La prof- Melania Gigante. del dipartimento dei Beni culturali dell’università di Padova, coordinatrice dello studio “Where Typhoeus lived: 87Sr/86Sr analysis of human remains in the first Greek site in the Western Mediterranean, Pithekoussai, Italy” (foto dbc-pd)

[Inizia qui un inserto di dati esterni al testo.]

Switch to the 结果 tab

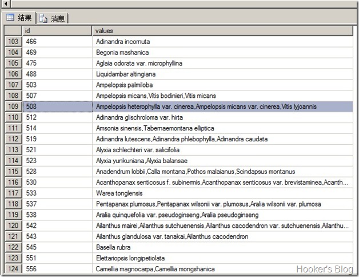(19, 18)
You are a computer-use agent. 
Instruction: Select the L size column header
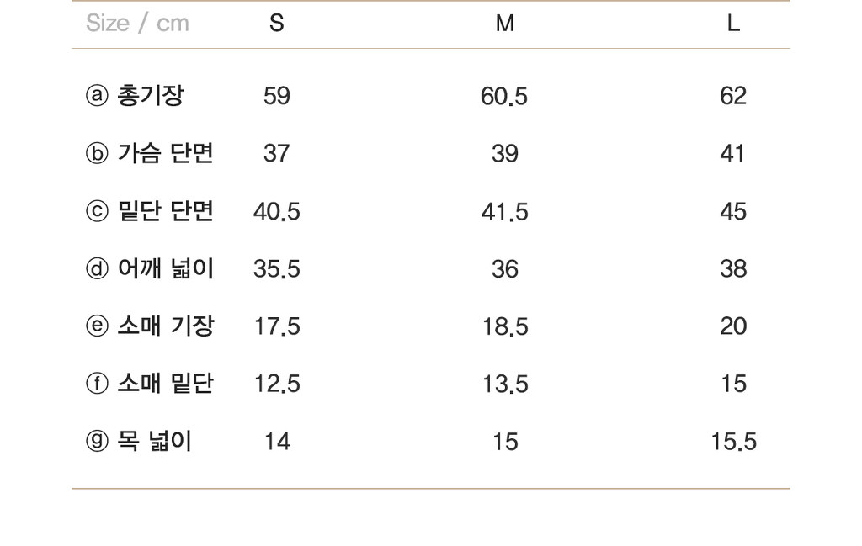pos(733,23)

Non solo greci, ma anche fenici e italici popolavano Pithekoussai, l’odierna Ischia, affacciata sul golfo di Napoli. Un nuovo studio condotto dal dipartimento dei Beni culturali dell’università di Padova, pubblicato sulla rivista iScience di marzo 2025 (Where Typhoeus lived: 87Sr/86Sr analysis of human remains in the first Greek site in the Western Mediterranean, Pithekoussai, Italy: vedi https://www.sciencedirect.com/…/pii/S2589004225001877…), ha rivelato la natura cosmopolita della comunità di Pithekoussai, sull’isola di Ischia, nell’VIII secolo a.C. L’analisi isotopica dello stronzio su ossa e denti di oltre 50 individui sepolti nella necropoli di San Montano a Lacco Ameno ha dimostrato che la popolazione era composta da immigrati provenienti da diverse aree del Mediterraneo, tra cui greci, fenici e italici. Non si trattava quindi di una colonia esclusivamente greca, come spesso semplificato nei manuali, ma di un vero emporio multiculturale, caratterizzato da interazioni complesse tra le comunità locali e i nuovi arrivati. Lo studio, coordinato da Melania Gigante del dipartimento dei Beni culturali dell’università di Padova (col contributo di Carmen Esposito, Federico Lugli, Alessandra Sperduti, Teresa Elena Cinquantaquattro, Bruno d’Agostino, Alessia Nava, Wolfgang Müller, Luca Bondioli), ha permesso di ricostruire con un livello di dettaglio mai raggiunto prima le dinamiche della mobilità e le interazioni sociali agli albori della Magna Grecia. Oltre a fornire nuove informazioni sulla mobilità nel Mediterraneo occidentale durante l’Età del Ferro, la ricerca ha testato con successo l’uso dell’analisi isotopica su resti umani rinvenuti in ambienti vulcanici, spesso ostili alla conservazione. Questo approccio interdisciplinare, che combina archeologia, antropologia e scienze biogeochimiche, apre la strada a nuove indagini sulle migrazioni antiche e sull’integrazione culturale nelle prime fasi della storia coloniale mediterranea.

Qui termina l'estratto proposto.